A total of 37,211 polling centres across the country opened at 6 a.m. for over 65.7 million eligible voters. The centres will close at 7 p.m., reports Xinhua news agency.
Also to be elected are the Vice President, 12 Senators, more than 300 members of the House of Representatives, and over 17,000 local officials.
Presidential candidate frontrunner and former Senator Ferdinand Marcos Jr., 64, who is the son of late President Ferdinand Marcos, cast his vote in the morning at the Mariano Marcos Memorial Elementary School in Batac City, Ilocos Norte province.
His main rival and incumbent Vice President Maria Leonor Robredo, 57, voted in her hometown of Naga City of Bicol region.
She expressed hope that voting and counting will be peaceful and credible.
Davao City Mayor Sara Duterte-Carpio, 43, the daughter of outgoing President Rodrigo Duterte and frontrunner of the Vice Presidential race, cast her ballot inside a high school in her hometown of Davao City on Mindanao island.
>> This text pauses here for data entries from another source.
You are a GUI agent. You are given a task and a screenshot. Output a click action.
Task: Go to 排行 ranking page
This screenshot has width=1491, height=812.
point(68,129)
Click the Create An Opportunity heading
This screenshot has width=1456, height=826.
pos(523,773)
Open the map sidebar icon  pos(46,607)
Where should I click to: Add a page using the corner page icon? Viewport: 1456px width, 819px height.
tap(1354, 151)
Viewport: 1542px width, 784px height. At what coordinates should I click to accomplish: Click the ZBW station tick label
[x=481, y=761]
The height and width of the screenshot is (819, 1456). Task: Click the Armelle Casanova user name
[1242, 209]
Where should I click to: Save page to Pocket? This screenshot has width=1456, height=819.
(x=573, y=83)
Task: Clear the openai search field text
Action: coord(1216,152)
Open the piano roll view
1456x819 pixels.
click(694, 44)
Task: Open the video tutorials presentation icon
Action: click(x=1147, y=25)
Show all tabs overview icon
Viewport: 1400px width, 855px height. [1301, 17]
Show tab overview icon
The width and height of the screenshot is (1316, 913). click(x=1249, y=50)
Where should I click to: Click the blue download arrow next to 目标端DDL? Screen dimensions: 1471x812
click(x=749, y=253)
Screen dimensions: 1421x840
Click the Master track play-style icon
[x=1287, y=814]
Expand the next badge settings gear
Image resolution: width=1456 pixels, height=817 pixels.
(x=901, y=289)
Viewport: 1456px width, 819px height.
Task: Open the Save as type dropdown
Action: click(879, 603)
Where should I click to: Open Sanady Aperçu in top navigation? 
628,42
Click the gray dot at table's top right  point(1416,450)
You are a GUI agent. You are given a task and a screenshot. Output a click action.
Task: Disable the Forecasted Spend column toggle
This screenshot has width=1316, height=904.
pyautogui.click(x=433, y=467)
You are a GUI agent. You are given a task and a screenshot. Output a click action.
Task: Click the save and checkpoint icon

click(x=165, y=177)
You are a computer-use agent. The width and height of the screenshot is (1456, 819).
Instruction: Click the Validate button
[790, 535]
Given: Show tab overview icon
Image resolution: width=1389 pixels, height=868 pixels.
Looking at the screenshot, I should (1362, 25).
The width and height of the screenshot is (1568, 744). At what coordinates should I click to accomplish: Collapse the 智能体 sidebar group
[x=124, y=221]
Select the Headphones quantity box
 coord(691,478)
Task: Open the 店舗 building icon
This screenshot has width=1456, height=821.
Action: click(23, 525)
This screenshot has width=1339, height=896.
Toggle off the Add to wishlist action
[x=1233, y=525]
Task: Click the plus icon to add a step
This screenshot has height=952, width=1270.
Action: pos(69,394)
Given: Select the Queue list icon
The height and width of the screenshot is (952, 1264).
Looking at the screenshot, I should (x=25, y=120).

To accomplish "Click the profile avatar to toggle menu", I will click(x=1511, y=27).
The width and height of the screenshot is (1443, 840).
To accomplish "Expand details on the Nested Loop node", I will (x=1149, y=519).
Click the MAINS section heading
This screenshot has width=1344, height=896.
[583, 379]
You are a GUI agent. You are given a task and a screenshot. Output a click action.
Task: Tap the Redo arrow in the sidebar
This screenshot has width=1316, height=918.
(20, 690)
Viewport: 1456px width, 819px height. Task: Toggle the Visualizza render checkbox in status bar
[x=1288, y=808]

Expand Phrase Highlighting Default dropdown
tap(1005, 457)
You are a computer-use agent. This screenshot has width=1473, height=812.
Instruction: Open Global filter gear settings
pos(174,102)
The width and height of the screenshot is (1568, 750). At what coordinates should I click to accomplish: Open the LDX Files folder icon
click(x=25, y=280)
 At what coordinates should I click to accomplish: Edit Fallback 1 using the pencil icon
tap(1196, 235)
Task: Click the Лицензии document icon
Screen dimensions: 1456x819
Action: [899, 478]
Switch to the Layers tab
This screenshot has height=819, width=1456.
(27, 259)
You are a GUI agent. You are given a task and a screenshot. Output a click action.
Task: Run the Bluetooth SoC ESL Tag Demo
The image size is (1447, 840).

As voting process continues, violence erupted mainly in southern Philippines.
Interior Secretary Eduardo Ano said three people were killed and one injured in a shooting incident near a polling centre in Maguindanao province.
He said attackers opened fire at the members of village peacekeepers in Buluan town.
The Commission on Elections also reported another strafing incident on Monday morning in Sumisip town in Basilan province.
The poll body said there were no casualties in the attack.
Police reported an improvised explosive device went off at around 9.40 a.m. near a polling centre in Kabacan town in Cotabato province. There were no casualties in the blast that delayed the voting process.
Earlier Monday, police also reported at least eight persons were injured in grenade explosions in Maguindanao province on Sunday night, the eve of the voting.
Police said the explosions hit Datu Unsay town, and another one hit nearby Shariff Aguak town.
No group has claimed responsibility for the explosions.
Police are looking into the attacks in the areas tagged as “hot spots”.
Authorities said the eruption of violence in these areas have not disrupted the voting process.
The government has put 45,000 soldiers and 60,000 police officers in charge of maintaining order during the elections.
An additional 12,000 police force is on stand-by if violence breaks out in some areas.
The Commission on Election has tagged 104 municipalities and 14 cities as “hot spots” due to armed groups and intense political rivalry, which could trigger election violence.